The study Understanding Recent Trends in Australian Alcohol Consumption drew from five waves of the National Drug Strategy Household Survey (2001-2013) by the Australian Institute of Health, involving more than 120,000 participants.

It was funded by the Foundation for Alcohol Research and Education (FARE) and undertaken by the Centre for Alcohol Policy Research (CAPR), and reported drinking rates as largely steady across most demographics but major improvements in the 14 to 17-year-old category.

Data shows the number of 14-17s that consumed 20 or more standard drinks in a session in the past year dropped from 10 per cent in 2001 to 5.1 per cent in 2013. Similarly, those consuming more than five drinks dropped from 41.8 per cent to 19.8 per cent.

Significantly, the number of under-agers abstaining from consuming alcohol altogether has doubled to 57.3 per cent, up from 28 per cent in 2001.

Author of the report, Dr Michael Livingston, says the trends are very encouraging.

“Young people have sharply reduced their drinking over the last decade; in particular Australian teenagers are drinking less alcohol, and in less risky quantities,” said Dr Livingston.

FARE went further, to suggest better education in public health and the dangers of alcohol to young people “should not be underestimated”.

“There is no level of safe drinking for those aged under 18, as alcohol can damage the developing brain, so it is extremely pleasing to see such a positive and significant shift in young people’s drinking patterns,” said Thorn.

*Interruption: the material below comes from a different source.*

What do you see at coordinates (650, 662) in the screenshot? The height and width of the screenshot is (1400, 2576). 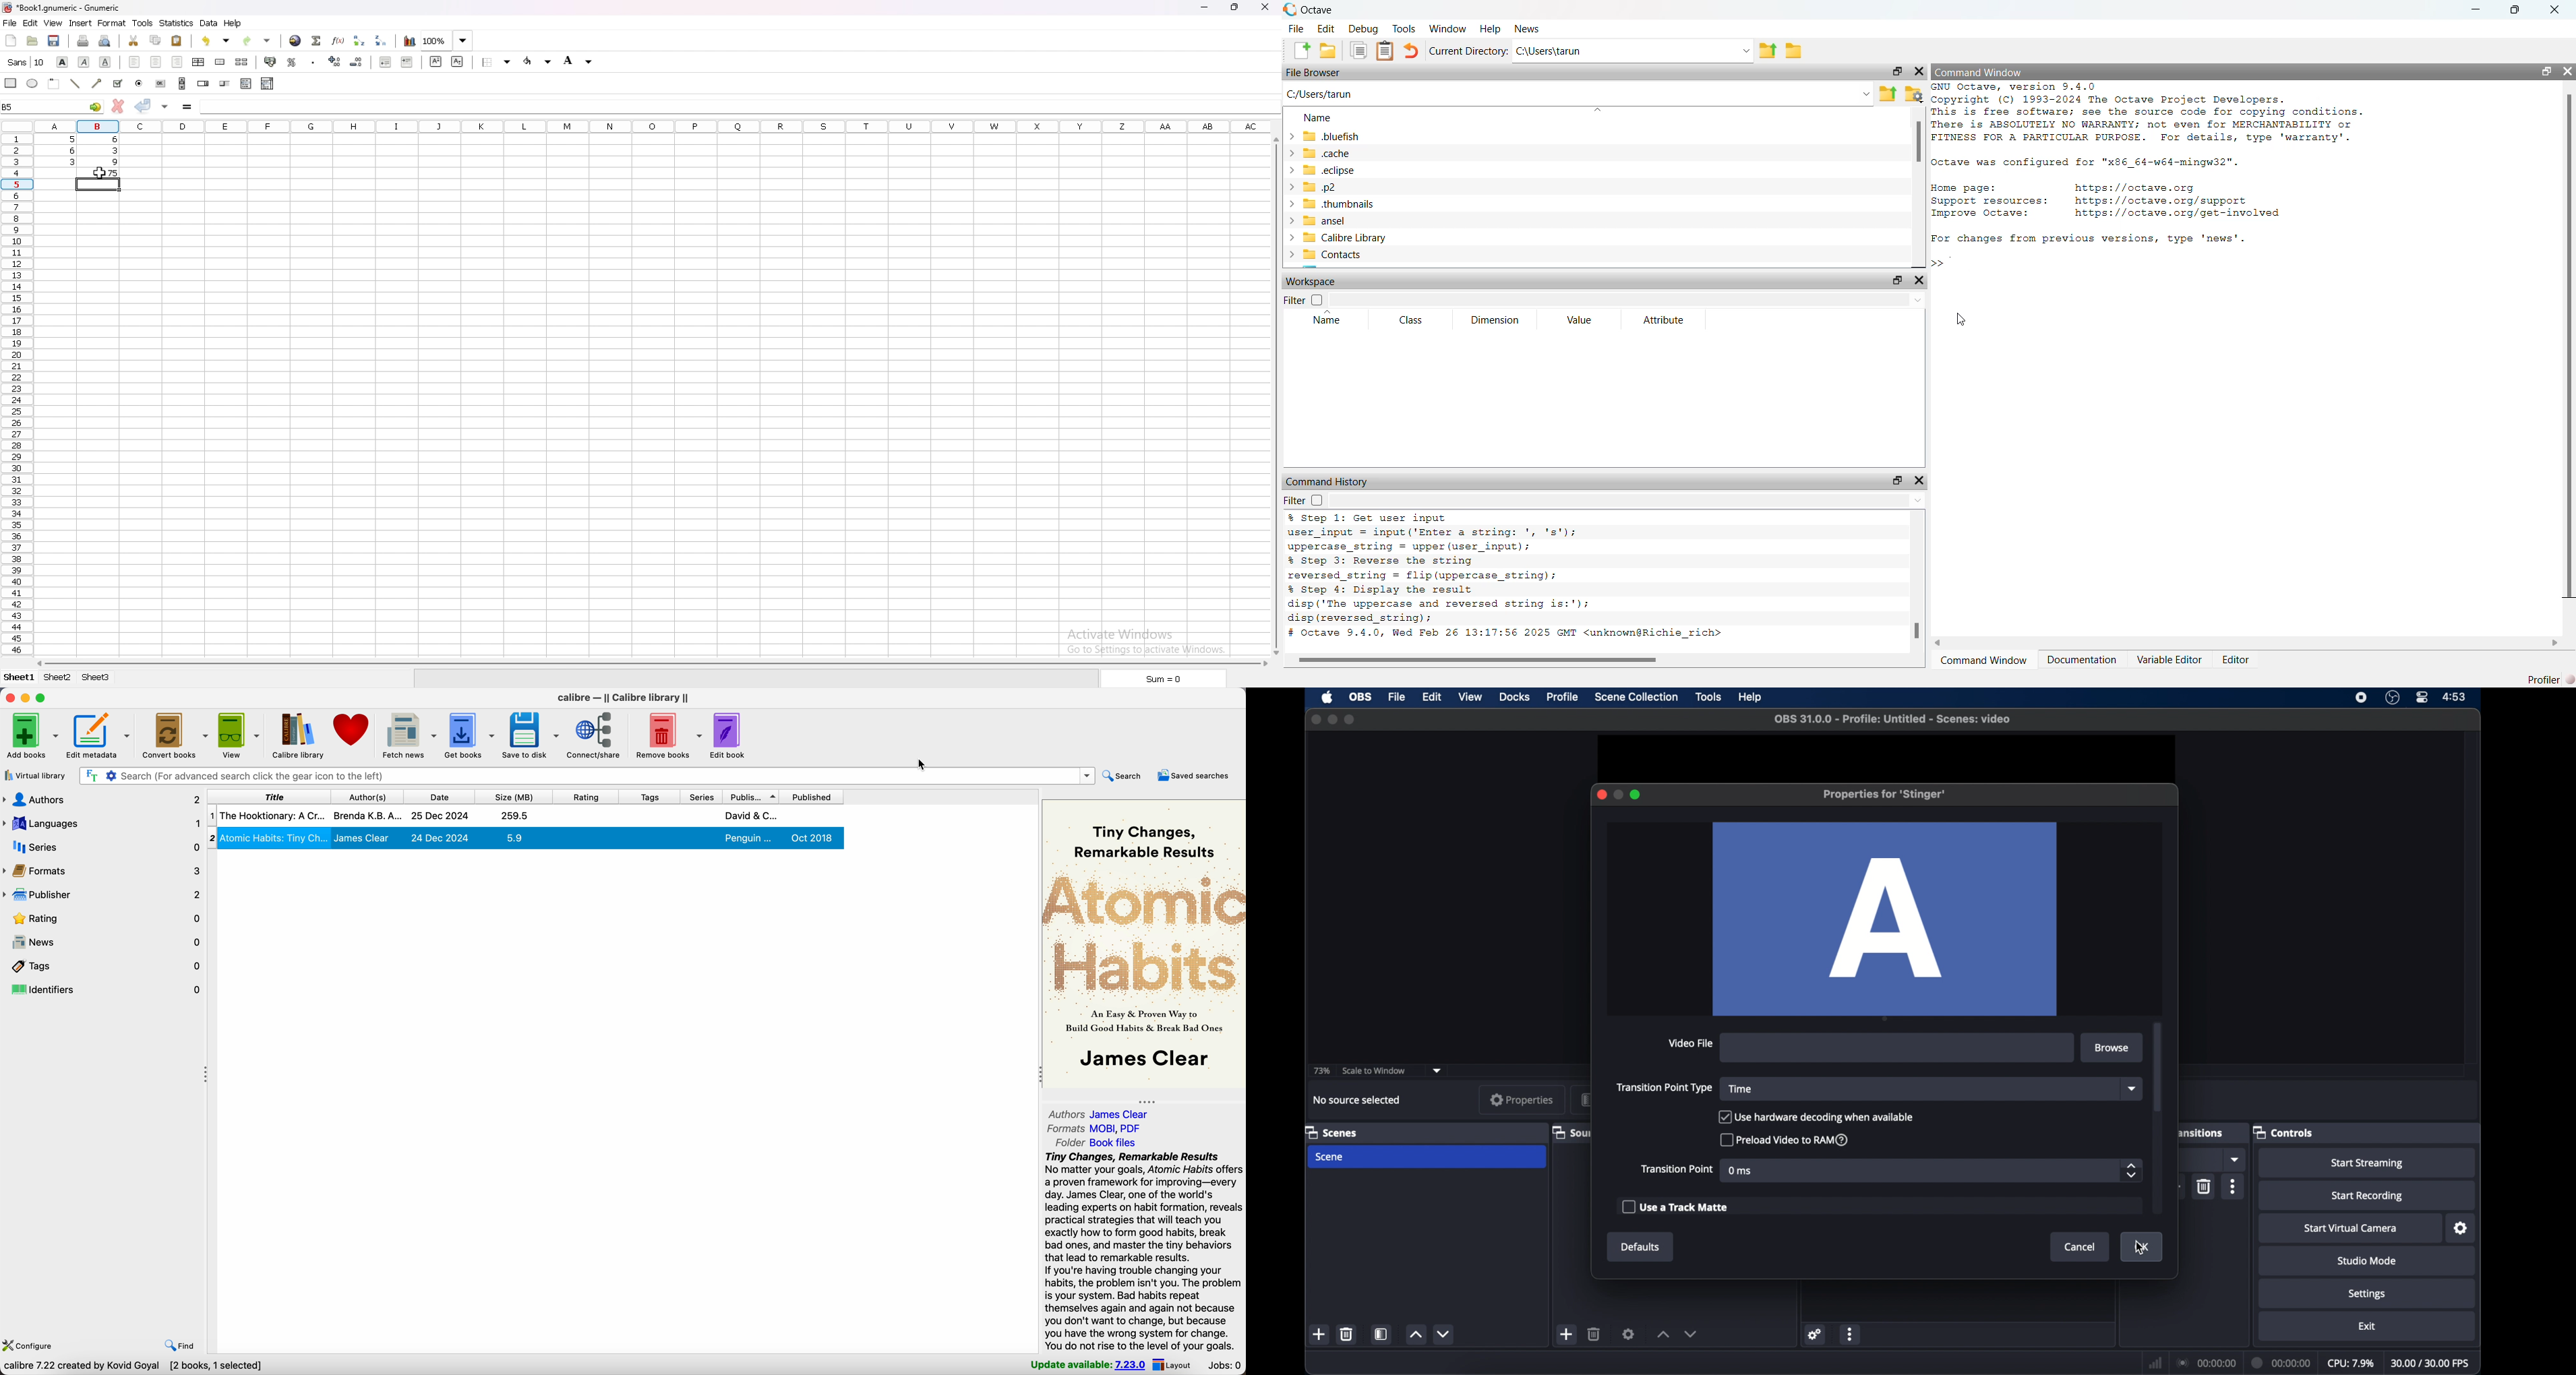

“By raising the awareness of alcohol harms, by supporting the introduction of secondary supply laws and by better informing and empowering parents that it’s important that they say ‘no’ to providing alcohol to their children, organisations such as FARE and the public health sector have undoubtedly created an environment conducive to the positive change we are now witnessing.”

FARE reports that the decline in underage drinking observed in the study is in line with worldwide trends, with similar patterns seen in the United Kingdom, Sweden and New Zealand.